→ **Item coordinate data**
┌──
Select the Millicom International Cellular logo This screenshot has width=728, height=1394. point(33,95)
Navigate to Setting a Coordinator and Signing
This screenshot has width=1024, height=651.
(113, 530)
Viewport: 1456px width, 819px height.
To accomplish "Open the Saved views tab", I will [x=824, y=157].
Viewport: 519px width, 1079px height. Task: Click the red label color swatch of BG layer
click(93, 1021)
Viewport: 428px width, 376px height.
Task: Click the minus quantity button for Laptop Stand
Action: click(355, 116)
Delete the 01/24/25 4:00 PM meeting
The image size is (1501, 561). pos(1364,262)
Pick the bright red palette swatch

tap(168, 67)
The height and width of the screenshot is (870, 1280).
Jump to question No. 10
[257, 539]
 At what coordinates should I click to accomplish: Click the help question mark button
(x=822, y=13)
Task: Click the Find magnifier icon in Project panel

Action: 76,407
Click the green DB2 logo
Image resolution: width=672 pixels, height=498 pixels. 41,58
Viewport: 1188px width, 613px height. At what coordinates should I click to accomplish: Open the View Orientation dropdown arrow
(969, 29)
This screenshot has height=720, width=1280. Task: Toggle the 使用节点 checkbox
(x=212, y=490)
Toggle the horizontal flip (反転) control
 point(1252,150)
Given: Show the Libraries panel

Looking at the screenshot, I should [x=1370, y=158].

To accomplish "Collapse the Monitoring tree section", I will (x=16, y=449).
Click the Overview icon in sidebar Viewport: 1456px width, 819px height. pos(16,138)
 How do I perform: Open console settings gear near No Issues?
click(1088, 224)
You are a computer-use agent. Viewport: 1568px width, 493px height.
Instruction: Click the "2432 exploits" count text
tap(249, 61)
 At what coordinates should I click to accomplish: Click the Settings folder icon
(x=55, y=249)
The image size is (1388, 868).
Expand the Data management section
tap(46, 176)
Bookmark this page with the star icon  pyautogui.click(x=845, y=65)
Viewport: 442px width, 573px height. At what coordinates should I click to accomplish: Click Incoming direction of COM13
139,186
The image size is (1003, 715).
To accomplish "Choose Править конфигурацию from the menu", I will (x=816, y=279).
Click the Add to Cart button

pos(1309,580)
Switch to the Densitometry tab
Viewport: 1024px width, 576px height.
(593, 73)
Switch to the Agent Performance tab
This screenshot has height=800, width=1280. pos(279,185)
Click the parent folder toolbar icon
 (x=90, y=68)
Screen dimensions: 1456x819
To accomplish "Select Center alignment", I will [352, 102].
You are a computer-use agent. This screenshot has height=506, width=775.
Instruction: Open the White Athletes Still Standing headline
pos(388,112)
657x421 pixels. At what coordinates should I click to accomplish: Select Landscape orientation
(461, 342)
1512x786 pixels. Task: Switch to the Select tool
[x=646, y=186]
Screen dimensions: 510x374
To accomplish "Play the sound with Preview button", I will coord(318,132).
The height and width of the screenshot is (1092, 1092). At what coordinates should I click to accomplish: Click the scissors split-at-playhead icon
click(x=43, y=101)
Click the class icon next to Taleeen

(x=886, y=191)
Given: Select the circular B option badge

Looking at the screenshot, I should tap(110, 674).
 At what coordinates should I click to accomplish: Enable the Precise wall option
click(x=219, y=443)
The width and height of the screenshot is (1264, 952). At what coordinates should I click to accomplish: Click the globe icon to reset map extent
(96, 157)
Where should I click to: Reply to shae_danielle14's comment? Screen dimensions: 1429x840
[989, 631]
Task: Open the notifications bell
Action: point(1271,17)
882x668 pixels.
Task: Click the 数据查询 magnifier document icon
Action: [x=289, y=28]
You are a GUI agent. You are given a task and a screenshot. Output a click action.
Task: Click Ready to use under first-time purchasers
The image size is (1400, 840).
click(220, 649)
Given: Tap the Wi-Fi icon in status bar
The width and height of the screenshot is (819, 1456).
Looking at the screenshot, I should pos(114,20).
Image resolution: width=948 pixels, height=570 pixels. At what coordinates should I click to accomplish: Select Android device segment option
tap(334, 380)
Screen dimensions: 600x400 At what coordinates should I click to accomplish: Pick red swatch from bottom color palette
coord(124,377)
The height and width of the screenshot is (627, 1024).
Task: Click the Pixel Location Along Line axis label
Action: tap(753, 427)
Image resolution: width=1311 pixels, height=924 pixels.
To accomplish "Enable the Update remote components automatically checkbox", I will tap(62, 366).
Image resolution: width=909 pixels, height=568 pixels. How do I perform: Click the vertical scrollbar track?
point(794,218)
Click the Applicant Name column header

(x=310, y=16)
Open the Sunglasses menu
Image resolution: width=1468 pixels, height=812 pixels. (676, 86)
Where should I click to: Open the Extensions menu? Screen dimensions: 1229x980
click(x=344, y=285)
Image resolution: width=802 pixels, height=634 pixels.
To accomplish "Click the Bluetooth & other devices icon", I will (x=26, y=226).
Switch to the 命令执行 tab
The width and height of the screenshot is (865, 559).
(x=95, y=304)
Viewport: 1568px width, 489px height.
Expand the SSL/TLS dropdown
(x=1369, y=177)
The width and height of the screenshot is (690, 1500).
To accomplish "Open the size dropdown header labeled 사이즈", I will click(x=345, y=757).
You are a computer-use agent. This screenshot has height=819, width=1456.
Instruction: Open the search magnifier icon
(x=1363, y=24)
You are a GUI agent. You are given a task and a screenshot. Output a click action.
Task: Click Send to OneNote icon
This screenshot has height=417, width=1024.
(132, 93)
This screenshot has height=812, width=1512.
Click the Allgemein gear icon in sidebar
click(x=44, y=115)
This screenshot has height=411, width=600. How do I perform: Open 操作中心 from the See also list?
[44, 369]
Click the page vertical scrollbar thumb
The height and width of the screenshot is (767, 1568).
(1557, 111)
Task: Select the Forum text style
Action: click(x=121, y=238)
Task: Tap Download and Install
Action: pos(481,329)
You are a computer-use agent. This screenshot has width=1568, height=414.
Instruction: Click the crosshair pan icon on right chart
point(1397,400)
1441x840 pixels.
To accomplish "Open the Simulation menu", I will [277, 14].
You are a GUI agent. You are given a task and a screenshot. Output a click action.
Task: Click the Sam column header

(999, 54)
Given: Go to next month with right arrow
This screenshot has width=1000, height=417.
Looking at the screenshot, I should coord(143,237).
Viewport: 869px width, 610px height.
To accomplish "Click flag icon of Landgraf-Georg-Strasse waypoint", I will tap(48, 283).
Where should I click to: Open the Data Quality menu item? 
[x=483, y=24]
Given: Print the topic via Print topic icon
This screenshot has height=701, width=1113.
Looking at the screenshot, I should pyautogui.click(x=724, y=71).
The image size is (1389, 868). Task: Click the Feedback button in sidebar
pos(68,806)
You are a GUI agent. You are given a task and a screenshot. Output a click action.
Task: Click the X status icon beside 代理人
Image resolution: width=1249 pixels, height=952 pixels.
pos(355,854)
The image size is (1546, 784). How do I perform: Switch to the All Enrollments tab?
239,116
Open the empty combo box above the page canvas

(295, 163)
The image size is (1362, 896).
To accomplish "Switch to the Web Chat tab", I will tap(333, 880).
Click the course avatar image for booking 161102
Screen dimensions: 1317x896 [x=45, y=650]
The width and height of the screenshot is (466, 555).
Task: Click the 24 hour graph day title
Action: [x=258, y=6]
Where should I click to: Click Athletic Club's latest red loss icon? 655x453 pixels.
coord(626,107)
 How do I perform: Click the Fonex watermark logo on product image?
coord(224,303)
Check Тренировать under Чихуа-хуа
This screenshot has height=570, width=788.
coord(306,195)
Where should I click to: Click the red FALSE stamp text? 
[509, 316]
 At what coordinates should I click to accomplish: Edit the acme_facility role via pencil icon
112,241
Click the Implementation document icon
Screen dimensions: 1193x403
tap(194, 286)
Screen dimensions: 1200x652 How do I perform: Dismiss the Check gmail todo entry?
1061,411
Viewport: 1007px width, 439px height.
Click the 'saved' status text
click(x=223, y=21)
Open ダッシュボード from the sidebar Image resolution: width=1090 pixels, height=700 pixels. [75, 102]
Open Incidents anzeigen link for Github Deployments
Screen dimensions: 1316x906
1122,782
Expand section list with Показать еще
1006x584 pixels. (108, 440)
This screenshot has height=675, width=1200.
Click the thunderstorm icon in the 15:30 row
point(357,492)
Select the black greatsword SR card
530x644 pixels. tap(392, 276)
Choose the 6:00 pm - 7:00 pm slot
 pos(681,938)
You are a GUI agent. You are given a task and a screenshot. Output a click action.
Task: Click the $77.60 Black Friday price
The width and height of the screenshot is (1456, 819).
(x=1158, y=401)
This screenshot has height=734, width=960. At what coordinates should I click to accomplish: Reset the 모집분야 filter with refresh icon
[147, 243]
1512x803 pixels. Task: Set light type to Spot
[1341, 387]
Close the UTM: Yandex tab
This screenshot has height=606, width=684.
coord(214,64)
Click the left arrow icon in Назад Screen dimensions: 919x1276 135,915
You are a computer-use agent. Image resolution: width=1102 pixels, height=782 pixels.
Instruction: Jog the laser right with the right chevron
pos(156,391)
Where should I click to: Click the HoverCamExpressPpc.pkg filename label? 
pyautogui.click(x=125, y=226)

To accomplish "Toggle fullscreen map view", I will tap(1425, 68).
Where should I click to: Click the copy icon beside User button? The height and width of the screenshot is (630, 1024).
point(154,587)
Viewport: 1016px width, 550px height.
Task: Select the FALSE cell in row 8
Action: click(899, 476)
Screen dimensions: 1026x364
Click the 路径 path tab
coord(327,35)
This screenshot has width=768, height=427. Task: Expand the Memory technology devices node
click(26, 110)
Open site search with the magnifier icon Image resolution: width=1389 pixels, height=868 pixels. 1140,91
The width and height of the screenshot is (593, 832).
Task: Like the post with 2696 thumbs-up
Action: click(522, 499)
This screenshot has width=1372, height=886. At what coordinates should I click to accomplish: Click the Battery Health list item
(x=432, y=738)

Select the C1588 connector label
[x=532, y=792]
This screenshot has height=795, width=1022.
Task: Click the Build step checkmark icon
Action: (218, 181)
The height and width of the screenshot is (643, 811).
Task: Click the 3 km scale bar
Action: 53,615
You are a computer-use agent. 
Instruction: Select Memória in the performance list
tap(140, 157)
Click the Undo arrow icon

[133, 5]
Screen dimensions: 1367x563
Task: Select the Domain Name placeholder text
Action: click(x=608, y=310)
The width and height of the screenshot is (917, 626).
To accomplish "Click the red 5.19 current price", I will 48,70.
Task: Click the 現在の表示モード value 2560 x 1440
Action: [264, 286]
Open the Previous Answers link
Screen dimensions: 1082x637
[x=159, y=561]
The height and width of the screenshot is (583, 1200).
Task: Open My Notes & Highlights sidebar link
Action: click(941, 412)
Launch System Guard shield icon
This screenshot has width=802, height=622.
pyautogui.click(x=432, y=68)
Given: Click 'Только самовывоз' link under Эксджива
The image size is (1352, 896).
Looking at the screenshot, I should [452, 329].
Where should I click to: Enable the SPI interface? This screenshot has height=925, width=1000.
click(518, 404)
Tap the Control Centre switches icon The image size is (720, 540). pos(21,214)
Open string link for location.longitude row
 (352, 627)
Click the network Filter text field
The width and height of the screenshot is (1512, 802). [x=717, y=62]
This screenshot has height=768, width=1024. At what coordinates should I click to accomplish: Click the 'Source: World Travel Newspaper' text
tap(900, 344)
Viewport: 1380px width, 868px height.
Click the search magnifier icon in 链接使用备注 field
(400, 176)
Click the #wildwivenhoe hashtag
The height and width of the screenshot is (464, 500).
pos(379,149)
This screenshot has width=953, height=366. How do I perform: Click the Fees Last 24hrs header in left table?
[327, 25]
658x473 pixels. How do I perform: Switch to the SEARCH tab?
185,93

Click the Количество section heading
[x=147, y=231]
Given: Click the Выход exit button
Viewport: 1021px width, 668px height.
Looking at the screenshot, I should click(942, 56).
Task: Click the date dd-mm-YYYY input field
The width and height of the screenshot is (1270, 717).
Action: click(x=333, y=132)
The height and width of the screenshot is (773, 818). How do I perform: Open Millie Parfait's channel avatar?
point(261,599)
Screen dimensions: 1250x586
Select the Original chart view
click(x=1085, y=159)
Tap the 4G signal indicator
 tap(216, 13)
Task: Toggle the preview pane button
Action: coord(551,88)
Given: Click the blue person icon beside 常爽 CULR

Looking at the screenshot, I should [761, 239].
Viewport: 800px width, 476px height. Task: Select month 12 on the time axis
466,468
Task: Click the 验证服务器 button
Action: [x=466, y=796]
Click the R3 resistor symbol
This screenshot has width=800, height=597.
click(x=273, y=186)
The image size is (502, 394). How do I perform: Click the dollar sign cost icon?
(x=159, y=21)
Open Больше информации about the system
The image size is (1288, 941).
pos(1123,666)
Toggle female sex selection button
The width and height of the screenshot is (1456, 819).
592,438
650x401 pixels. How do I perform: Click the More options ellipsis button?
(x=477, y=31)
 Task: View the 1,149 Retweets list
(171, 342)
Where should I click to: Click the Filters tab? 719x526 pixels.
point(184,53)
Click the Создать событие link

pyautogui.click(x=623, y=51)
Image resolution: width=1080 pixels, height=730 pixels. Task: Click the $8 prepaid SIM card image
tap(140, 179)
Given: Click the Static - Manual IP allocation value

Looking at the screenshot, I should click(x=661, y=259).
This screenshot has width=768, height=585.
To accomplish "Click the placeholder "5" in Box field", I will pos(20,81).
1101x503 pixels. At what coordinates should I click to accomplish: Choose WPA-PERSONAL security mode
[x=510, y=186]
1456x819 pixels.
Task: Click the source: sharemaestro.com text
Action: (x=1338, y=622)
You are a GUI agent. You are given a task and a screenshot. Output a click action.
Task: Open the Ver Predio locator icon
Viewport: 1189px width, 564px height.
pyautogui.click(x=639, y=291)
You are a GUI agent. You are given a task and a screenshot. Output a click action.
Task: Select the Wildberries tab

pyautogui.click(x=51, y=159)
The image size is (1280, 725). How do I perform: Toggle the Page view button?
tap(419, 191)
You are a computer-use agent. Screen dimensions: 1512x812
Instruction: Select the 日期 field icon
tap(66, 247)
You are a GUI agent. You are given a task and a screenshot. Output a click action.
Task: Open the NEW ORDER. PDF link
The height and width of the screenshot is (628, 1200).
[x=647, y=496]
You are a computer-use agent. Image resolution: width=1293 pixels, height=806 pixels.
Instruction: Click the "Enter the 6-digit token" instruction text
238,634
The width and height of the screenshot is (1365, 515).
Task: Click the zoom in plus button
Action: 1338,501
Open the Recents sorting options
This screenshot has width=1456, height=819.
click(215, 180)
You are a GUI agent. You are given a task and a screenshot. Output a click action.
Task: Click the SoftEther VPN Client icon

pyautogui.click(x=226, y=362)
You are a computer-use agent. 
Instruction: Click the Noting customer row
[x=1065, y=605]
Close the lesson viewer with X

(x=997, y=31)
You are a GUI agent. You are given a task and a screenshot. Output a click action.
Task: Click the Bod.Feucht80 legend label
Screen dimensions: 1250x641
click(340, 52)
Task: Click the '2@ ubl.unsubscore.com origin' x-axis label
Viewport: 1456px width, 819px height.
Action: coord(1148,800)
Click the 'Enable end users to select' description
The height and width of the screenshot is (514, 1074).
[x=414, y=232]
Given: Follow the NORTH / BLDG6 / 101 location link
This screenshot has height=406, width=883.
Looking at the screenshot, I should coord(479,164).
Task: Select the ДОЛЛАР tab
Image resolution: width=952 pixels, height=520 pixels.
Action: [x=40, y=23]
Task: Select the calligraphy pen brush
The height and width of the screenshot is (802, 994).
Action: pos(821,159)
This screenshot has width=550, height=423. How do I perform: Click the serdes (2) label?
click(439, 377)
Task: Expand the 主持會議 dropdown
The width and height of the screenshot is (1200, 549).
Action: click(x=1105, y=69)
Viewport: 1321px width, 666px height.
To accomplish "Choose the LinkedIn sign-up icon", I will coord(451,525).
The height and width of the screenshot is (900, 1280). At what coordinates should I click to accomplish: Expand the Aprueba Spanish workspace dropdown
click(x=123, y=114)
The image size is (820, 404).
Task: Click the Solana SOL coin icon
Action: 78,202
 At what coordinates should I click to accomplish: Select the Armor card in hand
└──
Could you copy the rows above word for word, from the first one through the line that contains "will [x=824, y=157].", with both ends included?

→ **Exercise answer**
Select the Millicom International Cellular logo This screenshot has width=728, height=1394. point(33,95)
Navigate to Setting a Coordinator and Signing
This screenshot has width=1024, height=651.
(113, 530)
Viewport: 1456px width, 819px height.
To accomplish "Open the Saved views tab", I will [x=824, y=157].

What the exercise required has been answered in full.